Voli fermi per smog a Pechino ma anche le prospettive per la Cina non sono buone sul fronte dell’ inquinamento atmosferico. Infatti, secondo alcuni studiosi, nonostante i recenti sforzi ”verdi”, in Cina gli abitanti delle citta’ saranno costretti a respirare aria malsana per i prossimi 20-30 anni. Secondo gli esperti, l’inquinamento atmosferico persistera’ per decenni sebbene il governo abbia rafforzato i controlli.
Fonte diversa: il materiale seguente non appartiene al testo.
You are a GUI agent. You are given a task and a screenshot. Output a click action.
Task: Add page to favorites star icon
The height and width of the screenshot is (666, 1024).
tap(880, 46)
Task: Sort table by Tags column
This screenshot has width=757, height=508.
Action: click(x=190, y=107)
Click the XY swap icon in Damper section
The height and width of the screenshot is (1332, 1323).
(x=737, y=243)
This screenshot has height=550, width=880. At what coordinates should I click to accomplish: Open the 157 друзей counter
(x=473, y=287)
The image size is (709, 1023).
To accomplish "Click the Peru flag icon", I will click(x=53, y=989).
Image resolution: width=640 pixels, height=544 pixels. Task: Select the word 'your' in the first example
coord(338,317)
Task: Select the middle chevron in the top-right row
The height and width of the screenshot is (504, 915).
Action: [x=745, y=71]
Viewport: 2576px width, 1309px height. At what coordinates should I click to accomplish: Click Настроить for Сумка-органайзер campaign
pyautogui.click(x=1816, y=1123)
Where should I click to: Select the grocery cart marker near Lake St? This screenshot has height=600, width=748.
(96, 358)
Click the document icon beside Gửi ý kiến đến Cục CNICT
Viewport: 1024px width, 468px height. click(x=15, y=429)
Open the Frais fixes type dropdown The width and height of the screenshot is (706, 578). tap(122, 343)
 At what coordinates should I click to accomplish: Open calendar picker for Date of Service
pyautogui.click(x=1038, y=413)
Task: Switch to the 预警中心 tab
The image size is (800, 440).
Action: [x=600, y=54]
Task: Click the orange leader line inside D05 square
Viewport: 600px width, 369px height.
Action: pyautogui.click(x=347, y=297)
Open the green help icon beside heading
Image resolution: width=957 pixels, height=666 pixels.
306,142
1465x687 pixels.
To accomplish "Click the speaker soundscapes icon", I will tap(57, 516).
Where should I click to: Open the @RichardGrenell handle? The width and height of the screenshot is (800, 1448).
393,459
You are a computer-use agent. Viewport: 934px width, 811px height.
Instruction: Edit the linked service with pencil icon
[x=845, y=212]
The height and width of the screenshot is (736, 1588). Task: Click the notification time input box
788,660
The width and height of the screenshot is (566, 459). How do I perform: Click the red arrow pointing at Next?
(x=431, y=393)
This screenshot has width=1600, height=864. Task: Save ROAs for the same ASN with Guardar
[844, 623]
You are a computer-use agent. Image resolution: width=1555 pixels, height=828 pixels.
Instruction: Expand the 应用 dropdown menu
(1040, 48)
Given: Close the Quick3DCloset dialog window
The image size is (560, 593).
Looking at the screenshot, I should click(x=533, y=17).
L’INQUINAMENTO DELL’ARIA IN CINA
La nota di avvertimento arriva proprio all’apertura del 2012, anno in cui molte metropoli cinesi come Pechino e Shanghai, cominceranno a pubblicare i dati sulle polveri sottili presenti nell’aria. La maggiore trasparenza – affermano gli studiosi al Guangdong Meteorological Agency – e’ un buon passo avanti nella lotta allo smog, ma per ritornare ai cieli blu ”sara’ necessario ancora molto tempo”.

LE CONCENTRAZIONI DI POLVERI SOTTILI
Secondo i dati del governo, come riferito di recente dalla stampa inglese, circa il 70% dell’aria nelle citta’ soddisfa le norme nazionali esistenti, che includono le misurazioni di biossido di zolfo, ossido di azoto e particolato PM10. Tuttavia il vice ministro dell’Ambiente, Zhang Lijun, ha avvertito come il 70% scenda al di sotto dei livelli accettabili se ai risultati viene aggiunto l’indice del PM2.5 (un sottoinsieme delle PM10).

UN PIANO PER LO SMOG
Secondo gli attivisti e’ necessario inserire questo particolare valore all’interno del piano generale sullo smog in quanto queste particelle sono piu’ piccole e quindi ancora piu’ dannose alla salute umana perche’ possono entrare nel flusso sanguigno e fare molti piu’ danni al sistema respiratorio.